OBJECTIF DE LA TÂCHE
Dans l'extrait sur la falaise, quelle longueur ont les voies de la paroi de la Grande Roche ?

EXTRAIT
※

Une falaise très raide, donc, avec des itinéraire­s d’ampleur. Sur la paroi de la Grande Roche, celle de gauche, hiératique et un tantinet austère, les voies font de 500 à 550 mètres. Et sur la paroi de droite, celle des Gillardes, de 300 à 500 mètres.

Raide et haute, en un mot, nous avons affaire à une falaise d’envergure. Dans les années 1980, ébahi par tant de majesté, Bruno Béatrix est tombé amoureux de cette impression­nante paroi au premier regard. Il passait par là avec Bruno Martel, et ils ont su instantané­ment qu’il y avait quelque chose à y faire…

Ce n’est pourtant pas en voisin qu’il vient passer des journées ici, puisqu’il habite à une heure et demie de route. Mais depuis la première voie équipée là en 1987, d’abord avec Bruno Martel, puis les suivantes avec Éric Revolle, et jusqu’à la dernière, terminée au printemps 2019 soit plus de trente ans plus tard, et même pas encore nommée, sa fascinatio­n et son attirance pour ce lieu grandiose n’ont jamais faibli. Au contraire : « Plus on connaît le coin, plus on voit des nouvelles choses ! » s’émerveille-t-il.

※

ENTRÉES
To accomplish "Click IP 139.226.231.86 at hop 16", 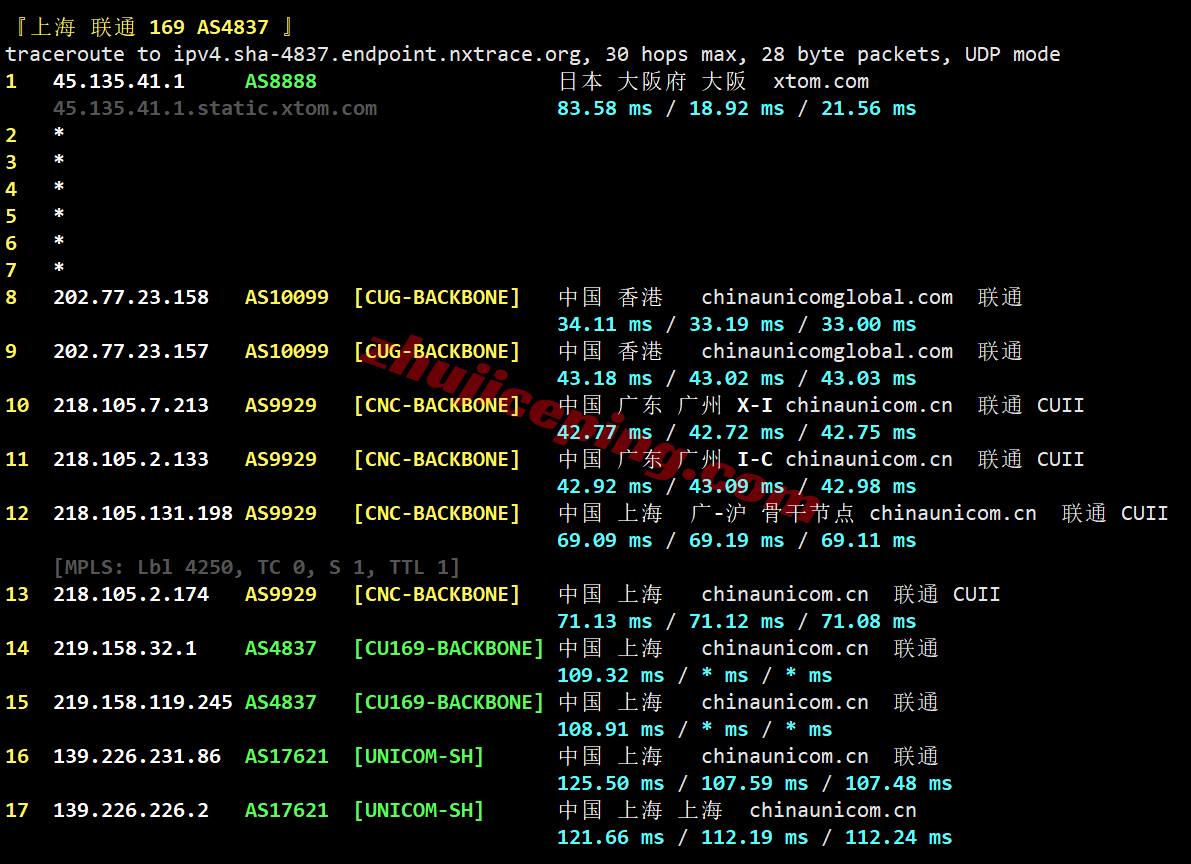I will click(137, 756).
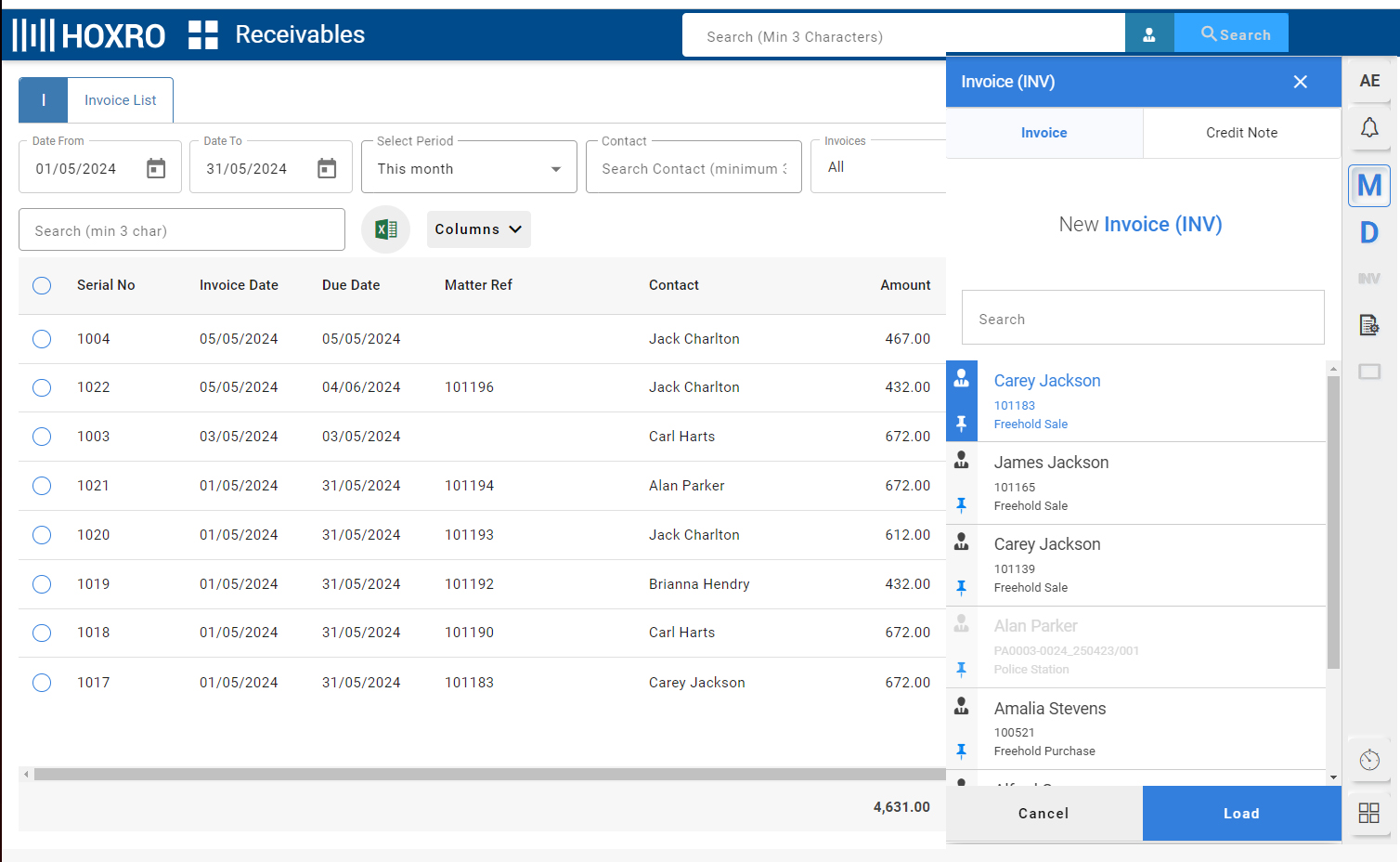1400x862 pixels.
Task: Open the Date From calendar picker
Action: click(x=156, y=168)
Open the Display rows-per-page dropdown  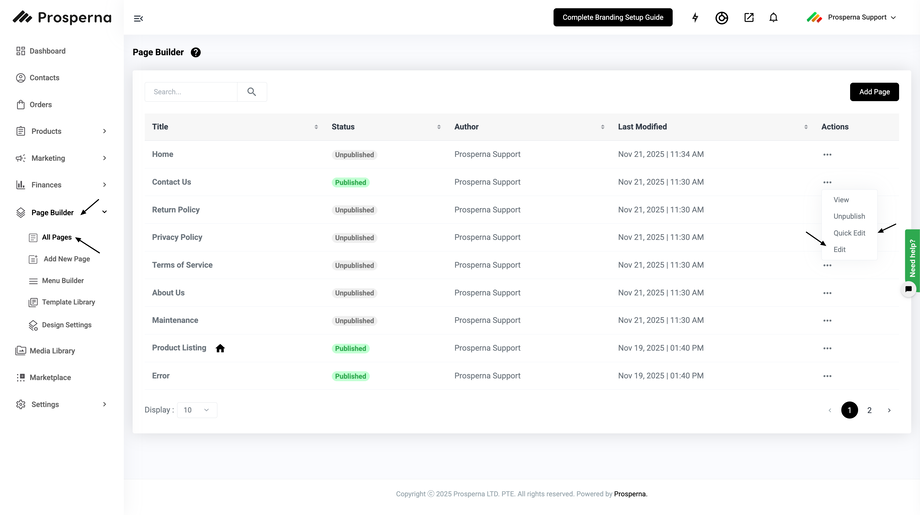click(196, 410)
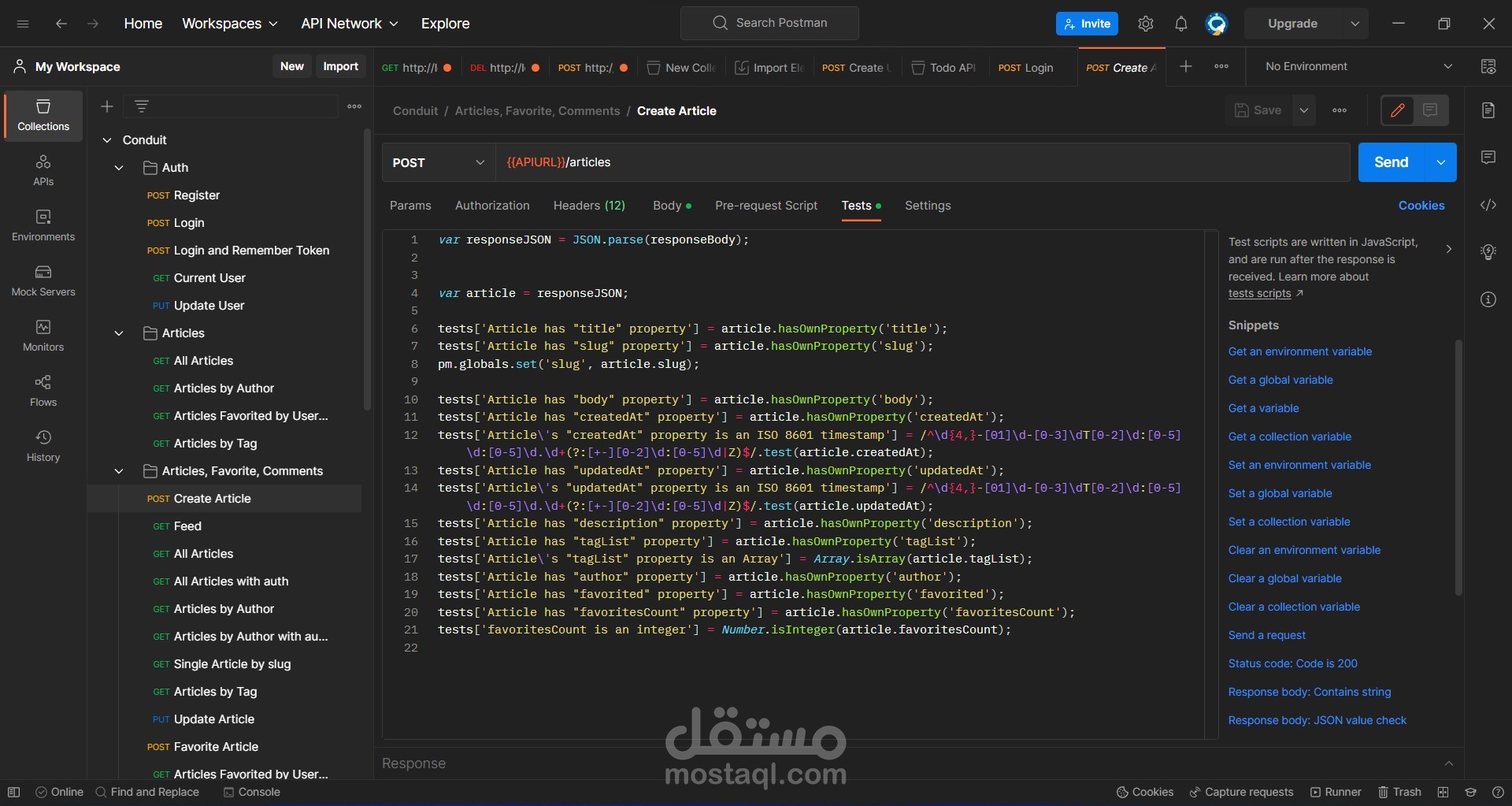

※

RÉSULTAT DE L'EXERCICE
De 500 à 550 mètres.